Sources & Surnames — Structured exports distilled from historical documents (bibliography, tribal data, place references) with stable IDs.
Boundaries (Shapefiles) — GeoJSON boundary files for provinces, districts, and other units across different time periods.
Step by Step
Image — Scans or photographs of manuscripts, books, registers, or maps.
OCR/HTR — Software turns images into raw text (OCR for print; HTR for handwriting), with LLM vision assisting on complex layouts.
Cleanup — We remove scanning noise, fix line breaks, normalize characters (including Arabic script), and keep original spellings where relevant.
Structuring — The cleaned text is organized into structured arrays of objects (places, people, citations, dates, relations) using NER and LLM-based extraction.
ETL & Validation — Structured objects are mapped into the core schemas (SOURCE, SURNAME, LOCATIONS, BOUNDARIES), checked for consistency, enriched with coordinates and temporal tags, and flagged if they need human review.
SQL Database — Validated records are loaded into a secure, spatially-enabled, read-only database with cross-linked tables and indexes for search and mapping.
App API — A safe, read-only gateway exposes curated views and domain objects (e.g., "surname with journeys", "place with sources") to the website.
App — The site displays maps, timelines, journeys, and search results built from those curated datasets.
Time-Aware Boundaries
Administrative borders shift over time.

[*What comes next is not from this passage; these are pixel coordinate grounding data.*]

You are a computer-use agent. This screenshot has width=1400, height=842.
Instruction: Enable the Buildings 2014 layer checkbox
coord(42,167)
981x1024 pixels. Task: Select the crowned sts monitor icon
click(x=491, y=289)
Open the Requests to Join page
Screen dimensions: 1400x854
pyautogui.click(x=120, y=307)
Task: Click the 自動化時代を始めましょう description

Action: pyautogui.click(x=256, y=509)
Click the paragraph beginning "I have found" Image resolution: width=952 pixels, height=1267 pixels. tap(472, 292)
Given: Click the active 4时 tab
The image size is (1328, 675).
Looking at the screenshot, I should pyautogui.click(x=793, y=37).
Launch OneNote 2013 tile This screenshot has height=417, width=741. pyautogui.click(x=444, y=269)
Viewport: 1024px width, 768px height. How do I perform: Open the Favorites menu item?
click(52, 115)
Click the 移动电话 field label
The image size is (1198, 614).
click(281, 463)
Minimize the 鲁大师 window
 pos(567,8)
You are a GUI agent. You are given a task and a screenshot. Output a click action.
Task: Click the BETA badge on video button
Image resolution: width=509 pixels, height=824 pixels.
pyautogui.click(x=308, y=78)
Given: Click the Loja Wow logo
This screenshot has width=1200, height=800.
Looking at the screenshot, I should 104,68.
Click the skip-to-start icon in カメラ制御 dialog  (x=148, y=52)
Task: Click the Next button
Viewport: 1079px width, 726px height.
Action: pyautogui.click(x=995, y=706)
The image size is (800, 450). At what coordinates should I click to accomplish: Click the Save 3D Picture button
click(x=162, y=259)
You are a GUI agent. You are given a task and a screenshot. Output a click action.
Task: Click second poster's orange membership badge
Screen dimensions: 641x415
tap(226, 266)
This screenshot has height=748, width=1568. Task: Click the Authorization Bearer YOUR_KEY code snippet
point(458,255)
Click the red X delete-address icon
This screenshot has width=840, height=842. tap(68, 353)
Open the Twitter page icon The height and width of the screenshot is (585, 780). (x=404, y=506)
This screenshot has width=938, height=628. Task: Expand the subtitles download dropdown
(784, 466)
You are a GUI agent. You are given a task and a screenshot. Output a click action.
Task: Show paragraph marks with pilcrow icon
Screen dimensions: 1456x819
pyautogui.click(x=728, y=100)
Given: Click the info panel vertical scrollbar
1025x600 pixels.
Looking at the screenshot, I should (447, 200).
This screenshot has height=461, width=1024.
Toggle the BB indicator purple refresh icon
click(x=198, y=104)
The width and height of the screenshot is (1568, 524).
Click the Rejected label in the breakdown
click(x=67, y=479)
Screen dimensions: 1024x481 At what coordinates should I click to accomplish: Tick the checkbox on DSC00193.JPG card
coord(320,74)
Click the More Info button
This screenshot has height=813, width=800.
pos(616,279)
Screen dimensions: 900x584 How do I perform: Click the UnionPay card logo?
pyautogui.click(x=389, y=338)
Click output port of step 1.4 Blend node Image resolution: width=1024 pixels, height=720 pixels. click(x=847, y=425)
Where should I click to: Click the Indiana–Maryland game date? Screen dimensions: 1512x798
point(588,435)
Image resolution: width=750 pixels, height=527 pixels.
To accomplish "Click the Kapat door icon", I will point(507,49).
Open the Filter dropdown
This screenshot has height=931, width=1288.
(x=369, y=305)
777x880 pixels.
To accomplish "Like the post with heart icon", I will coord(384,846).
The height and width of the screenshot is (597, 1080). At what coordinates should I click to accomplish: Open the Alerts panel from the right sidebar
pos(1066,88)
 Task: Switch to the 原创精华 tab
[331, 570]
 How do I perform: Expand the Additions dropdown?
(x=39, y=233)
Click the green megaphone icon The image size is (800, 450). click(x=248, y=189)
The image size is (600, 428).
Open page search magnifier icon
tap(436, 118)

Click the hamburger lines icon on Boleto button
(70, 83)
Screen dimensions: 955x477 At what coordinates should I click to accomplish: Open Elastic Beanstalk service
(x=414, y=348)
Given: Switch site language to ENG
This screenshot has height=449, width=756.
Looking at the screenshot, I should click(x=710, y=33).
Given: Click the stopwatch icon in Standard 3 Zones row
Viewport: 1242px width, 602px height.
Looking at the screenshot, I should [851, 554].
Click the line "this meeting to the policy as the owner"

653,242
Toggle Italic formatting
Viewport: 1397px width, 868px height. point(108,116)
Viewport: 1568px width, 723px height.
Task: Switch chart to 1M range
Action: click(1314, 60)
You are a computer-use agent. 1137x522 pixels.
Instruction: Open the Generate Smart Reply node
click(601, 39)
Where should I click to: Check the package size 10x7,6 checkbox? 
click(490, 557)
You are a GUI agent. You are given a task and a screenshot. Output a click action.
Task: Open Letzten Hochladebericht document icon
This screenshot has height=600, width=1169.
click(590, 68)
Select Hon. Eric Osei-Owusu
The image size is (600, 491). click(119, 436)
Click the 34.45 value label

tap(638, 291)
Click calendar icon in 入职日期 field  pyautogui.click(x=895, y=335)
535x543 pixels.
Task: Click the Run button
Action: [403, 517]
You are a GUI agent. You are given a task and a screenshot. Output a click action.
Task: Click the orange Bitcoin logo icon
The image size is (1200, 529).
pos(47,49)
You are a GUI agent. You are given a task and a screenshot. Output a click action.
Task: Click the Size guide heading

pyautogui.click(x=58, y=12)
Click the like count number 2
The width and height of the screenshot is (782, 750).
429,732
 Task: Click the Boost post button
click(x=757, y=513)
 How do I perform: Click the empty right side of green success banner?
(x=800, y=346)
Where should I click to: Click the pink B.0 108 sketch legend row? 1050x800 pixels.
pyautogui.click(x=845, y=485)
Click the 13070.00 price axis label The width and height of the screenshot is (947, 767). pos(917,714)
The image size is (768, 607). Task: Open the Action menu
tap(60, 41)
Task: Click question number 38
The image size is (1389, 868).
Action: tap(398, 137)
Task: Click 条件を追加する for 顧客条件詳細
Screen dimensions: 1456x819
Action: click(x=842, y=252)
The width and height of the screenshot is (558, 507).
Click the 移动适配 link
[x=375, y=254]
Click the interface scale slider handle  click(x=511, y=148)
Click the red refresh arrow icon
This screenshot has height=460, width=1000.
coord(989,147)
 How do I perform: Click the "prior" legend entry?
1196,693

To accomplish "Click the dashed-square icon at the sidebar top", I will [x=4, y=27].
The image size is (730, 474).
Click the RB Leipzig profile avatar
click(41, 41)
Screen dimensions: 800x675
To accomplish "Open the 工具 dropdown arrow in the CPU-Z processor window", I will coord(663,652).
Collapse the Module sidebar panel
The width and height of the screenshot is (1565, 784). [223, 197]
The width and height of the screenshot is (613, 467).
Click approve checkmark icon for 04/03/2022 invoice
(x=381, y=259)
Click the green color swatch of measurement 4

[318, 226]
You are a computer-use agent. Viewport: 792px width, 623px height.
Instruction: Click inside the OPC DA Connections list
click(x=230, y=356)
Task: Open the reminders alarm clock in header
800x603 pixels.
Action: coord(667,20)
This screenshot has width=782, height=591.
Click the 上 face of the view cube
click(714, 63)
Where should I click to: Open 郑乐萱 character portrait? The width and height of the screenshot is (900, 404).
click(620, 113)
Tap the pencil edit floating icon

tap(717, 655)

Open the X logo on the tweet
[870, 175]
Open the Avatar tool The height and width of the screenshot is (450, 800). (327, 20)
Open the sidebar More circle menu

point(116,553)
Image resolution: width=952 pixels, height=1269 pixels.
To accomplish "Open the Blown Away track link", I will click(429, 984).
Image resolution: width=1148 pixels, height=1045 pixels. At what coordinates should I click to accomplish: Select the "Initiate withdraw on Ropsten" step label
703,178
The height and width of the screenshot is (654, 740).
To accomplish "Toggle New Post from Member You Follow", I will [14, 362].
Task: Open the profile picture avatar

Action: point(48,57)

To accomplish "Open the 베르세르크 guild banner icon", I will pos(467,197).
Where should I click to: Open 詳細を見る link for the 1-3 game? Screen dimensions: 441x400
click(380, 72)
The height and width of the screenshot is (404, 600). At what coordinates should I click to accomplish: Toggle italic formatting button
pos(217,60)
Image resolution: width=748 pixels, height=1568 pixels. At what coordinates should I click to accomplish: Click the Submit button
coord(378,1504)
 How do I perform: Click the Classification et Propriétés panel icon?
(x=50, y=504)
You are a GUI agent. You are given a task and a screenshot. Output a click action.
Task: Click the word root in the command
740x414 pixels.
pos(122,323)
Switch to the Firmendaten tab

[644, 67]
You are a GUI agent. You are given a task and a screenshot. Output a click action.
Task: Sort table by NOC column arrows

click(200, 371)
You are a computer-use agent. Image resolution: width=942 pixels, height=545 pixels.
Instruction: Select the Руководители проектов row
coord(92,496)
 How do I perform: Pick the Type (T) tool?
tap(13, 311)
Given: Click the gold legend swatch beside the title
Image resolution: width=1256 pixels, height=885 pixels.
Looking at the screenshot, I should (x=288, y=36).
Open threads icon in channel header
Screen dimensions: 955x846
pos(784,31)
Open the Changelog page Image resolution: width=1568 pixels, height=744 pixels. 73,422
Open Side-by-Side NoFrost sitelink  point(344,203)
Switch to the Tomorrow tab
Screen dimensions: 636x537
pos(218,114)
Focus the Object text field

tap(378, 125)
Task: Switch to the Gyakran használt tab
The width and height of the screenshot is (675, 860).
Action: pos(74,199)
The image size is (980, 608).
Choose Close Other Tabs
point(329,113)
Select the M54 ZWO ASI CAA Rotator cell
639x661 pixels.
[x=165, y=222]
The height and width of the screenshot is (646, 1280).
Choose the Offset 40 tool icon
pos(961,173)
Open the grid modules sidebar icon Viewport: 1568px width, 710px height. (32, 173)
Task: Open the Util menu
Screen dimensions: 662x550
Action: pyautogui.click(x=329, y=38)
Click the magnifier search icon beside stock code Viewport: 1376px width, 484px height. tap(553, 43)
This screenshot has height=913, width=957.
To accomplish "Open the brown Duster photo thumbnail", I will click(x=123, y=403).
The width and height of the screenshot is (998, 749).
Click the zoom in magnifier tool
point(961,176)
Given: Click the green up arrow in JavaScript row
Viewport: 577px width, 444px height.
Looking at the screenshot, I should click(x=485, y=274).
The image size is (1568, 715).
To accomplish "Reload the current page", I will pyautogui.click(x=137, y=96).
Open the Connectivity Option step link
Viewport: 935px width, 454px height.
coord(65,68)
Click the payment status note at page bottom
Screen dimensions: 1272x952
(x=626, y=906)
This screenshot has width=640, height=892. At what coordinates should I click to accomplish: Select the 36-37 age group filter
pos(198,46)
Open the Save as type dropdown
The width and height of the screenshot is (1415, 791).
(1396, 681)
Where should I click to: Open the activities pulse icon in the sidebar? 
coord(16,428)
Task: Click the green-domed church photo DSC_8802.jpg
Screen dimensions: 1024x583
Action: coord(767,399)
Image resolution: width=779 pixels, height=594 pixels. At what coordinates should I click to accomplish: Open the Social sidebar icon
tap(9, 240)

To avoid anachronism, our boundary files are temporally contingent:
Periodized layers — Boundaries are tagged with a year or date range (e.g., 1890–1918) and selected based on the time in view.
Multiple sources — We compare historical atlases, official gazetteers, and archival maps; disagreements are flagged for review.
Best-available fit — When exact dates are uncertain, we choose the most defensible time slice and mark it as such.
User experience — When you move through time on the map, boundaries and labels update to match the chosen period.
Quality & Trust
Provenance preserved — Records keep citations, notes, and (when relevant) confidence scores.
Coordinate checks — If a place cannot be precisely located, the system records the issue for human review.
Read-only by design — Public pages cannot alter the database; changes happen through controlled updates.